Artigo de Eugênio Lara - Janeiro / Fevereiro de 2001

Do Assistencialismo ao Social

Recebo do companheiro Gilberto Guimarães da Silva uma crítica ao texto Espiritismo Social, escrito por mim neste espaço em dezembro passado. Confesso que não costumo responder a críticas sem fundamento, repletas de retórica, que entram no campo pessoal, expressando intolerância e sectarismo. Já foi a época que perdia tempo com isso, com o patrulhamento ideológico, o fanatismo. Artigos, ensaios, palestras e até livros têm sido produzidos com o objetivo de denegrir e combater o trabalho que desenvolvemos neste Abertura e em outros espaços de atuação doutrinária. A Internet, então, virou a panacéia dos criticadores solitários, que não têm o que fazer e vivem manejando sua metralhadora giratória de modo irresponsável e inconseqüente.
Já a crítica de Gilberto publicada nesta edição, na seção Cartas Abertas, é sincera, chega a ser amável. Mesmo considerando que sua interpretação foi mais de forma do que de fundo, pela importância do tema me vejo no dever de responder.
Quando digo que o fim do Espiritismo será melancólico se os espíritas não modificarem sua postura diante da realidade social e da própria Doutrina, não significa que essa formidável filosofia espiritualista deixará de existir. É ingenuidade pensar assim. Até hoje subsistem formas arcaicas de adoração à natureza, manifestações religiosas da época do paganismo, formas exóticas de satanismo. Há gosto para tudo.
Não existe Espiritismo em si, Espiritismo platônico. Ele passou a existir a partir do momento em que seu fundador deu-lhe uma forma, uma estrutura e o inseriu na cultura de seu tempo. Aí sim ele passou a ter uma existência social, comunicacional. Essa idéia absurda de que o Espiritismo existia antes de Allan Kardec e que lhe foi ofertado de mão beijada pelos Espíritos do tal “plano espiritual superior” é uma grande asneira, “é conversa para boi dormir”, como diz o vulgo.
O Espiritismo é uma obra aberta, intercambiável, um processo em andamento, uma forma de conhecimento que navega numa faixa de síntese, daí a dificuldade em entendê-lo e praticá-lo em toda sua plenitude. Não é demais repetir o velho chavão de que há pessoas que entram no Espiritismo mas o Espiritismo não entra dentro delas.
O saudoso Krishnamurti de Carvalho Dias costumava dizer que espírita religioso é que nem siri. Para poder respirar e extrair o oxigênio necessário a sua sobrevivência, ele leva consigo a água dentro de sua carapaça. Por isso o siri consegue andar na praia sem morrer afogado. Como o nosso simpático crustáceo, o espírita religioso leva dentro de si aquele anseio místico, aquela necessidade religiosa, que todos devemos respeitar.
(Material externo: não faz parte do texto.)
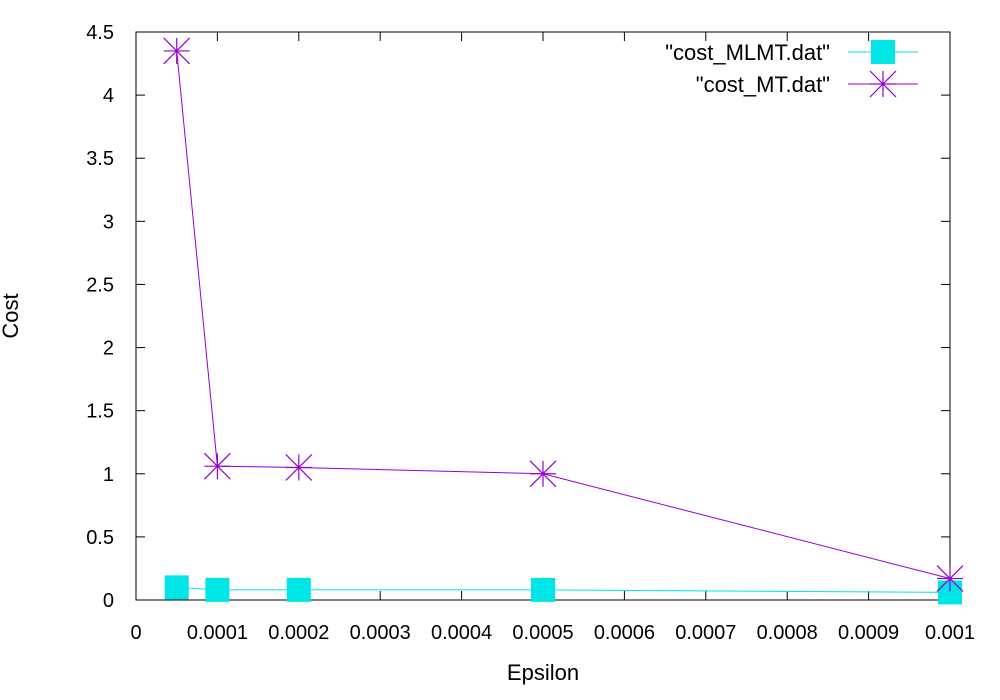 The image size is (1000, 700). I want to click on y-tick-label: 0, so click(108, 601).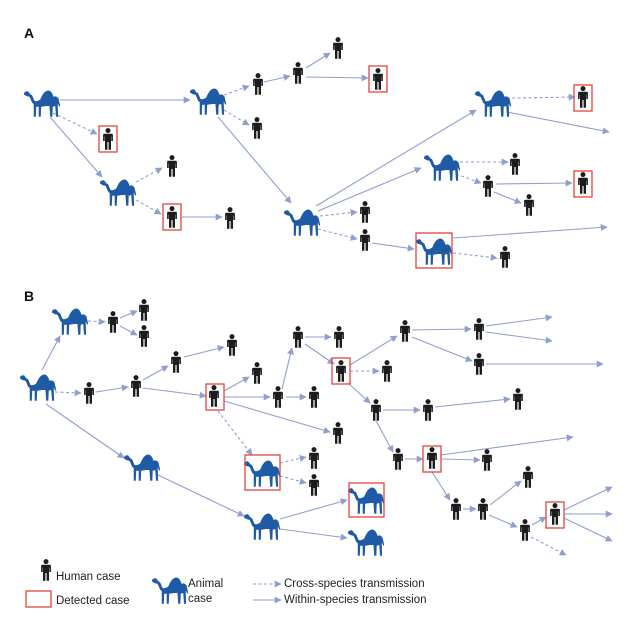 Image resolution: width=637 pixels, height=626 pixels. I want to click on human-a14, so click(515, 164).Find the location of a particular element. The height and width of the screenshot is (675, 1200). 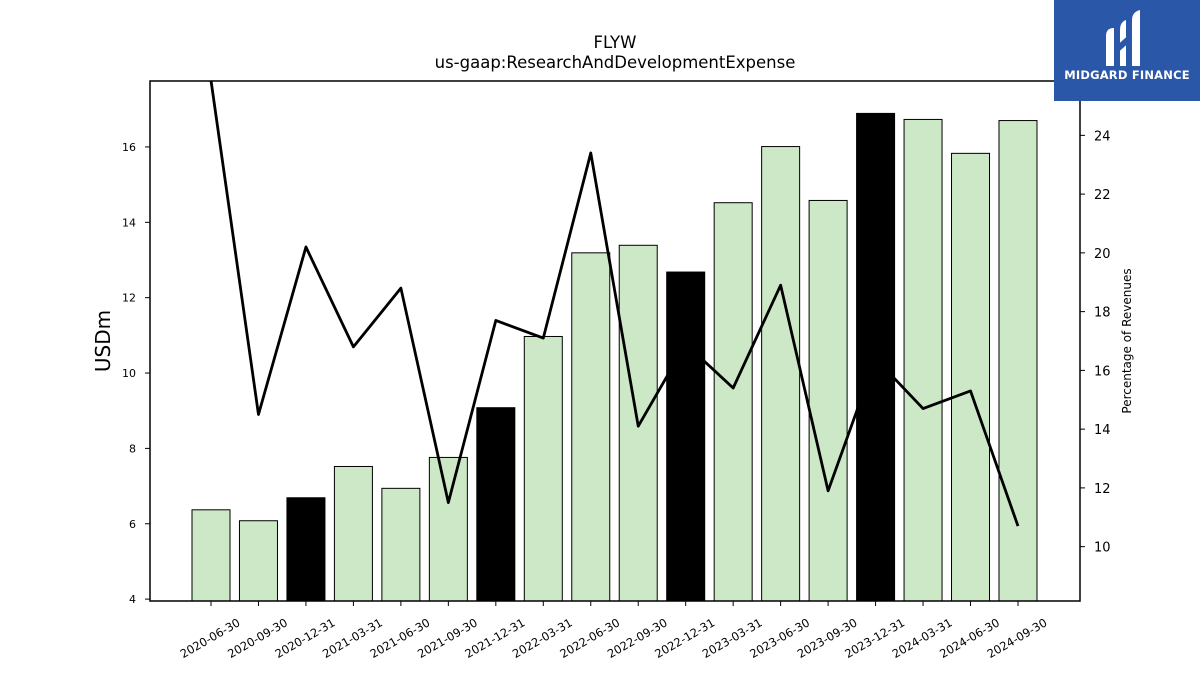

Só que o autêntico Espiritismo “é outra praia”, não atende aos interesses dessas pessoas, por isso a adaptação, a aculturação, o “jeitinho brasileiro”, fato esse que a sociologia e a antropologia têm muito a esclarecer.
Historicamente o Espiritismo brasileiro se constituiu num movimento assistencial. Temos um grandioso trabalho de assistência social em diversos níveis de atuação. Os espíritas são respeitados não somente por sua conduta, mas pela dedicação aos necessitados de amparo, seja ele moral, material ou mediúnico. Esse trabalho todo somente foi possível devido às condições miseráveis de nosso povo. Um centro espírita na Suécia ou na Suíça teria características completamente diferentes. Lá não tem pobre, não tem criança carente. Lá o Estado funciona, não é como aqui, pois ao invés da preocupação com reeleição, com privatizações espúrias ou turismo político, o organismo estatal é eficiente e preocupado com o bem-estar de seu povo.
Entretanto, meu caro amigo, é preciso avançar. A partir da experiência adquirida com o Espiritismo Assistencial temos que ter a sabedoria de construir um Espiritismo Social voltado para a reflexão dos fenômenos sociais. Nesse sentido, a teoria de valores do Espiritismo é uma ferramenta imprescindível a fim de que possamos ir bem mais além da simples mas necessária distribuição de sopa e donativos. O futuro conspira a nosso favor.